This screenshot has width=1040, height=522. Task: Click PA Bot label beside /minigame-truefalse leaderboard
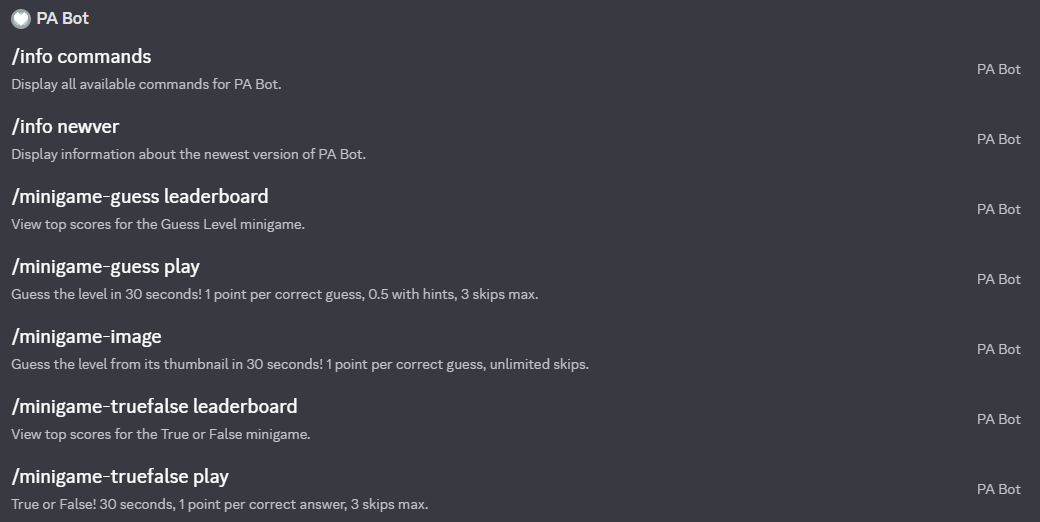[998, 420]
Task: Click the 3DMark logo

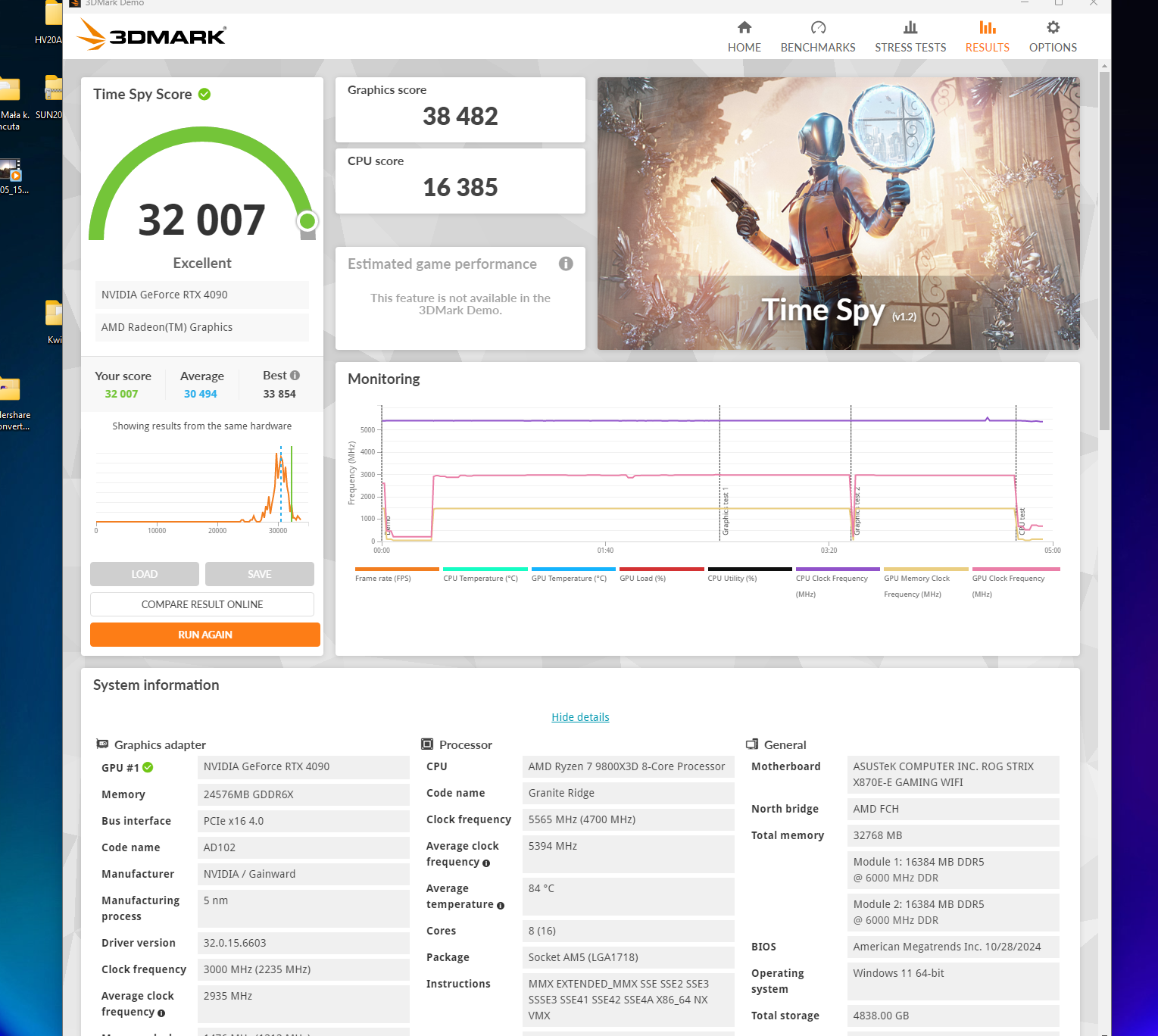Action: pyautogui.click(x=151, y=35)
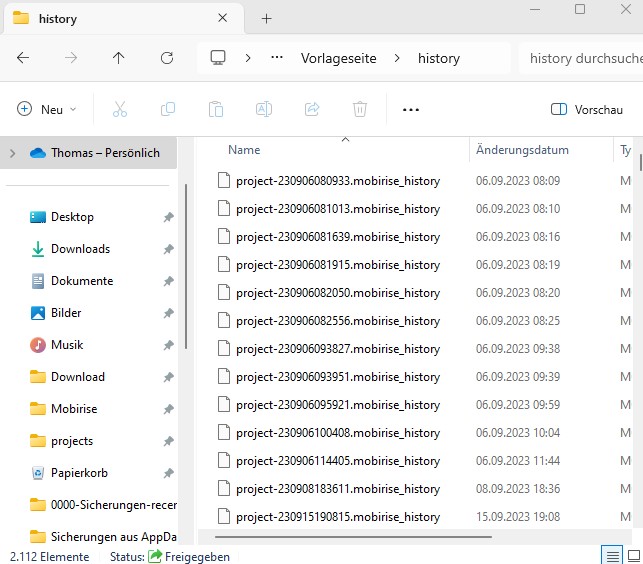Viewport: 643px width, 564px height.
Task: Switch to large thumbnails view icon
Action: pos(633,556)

▶ What you need to do:
Copy the listing above verbatim; the pictures it contains are to stay out.

▶ The completed task:
This screenshot has width=1040, height=522. Task: Click PA Bot label beside /minigame-truefalse leaderboard
[998, 420]
Task: Click the 3DMark logo

Action: pyautogui.click(x=151, y=35)
Viewport: 643px width, 564px height.
Task: Switch to large thumbnails view icon
Action: pos(633,556)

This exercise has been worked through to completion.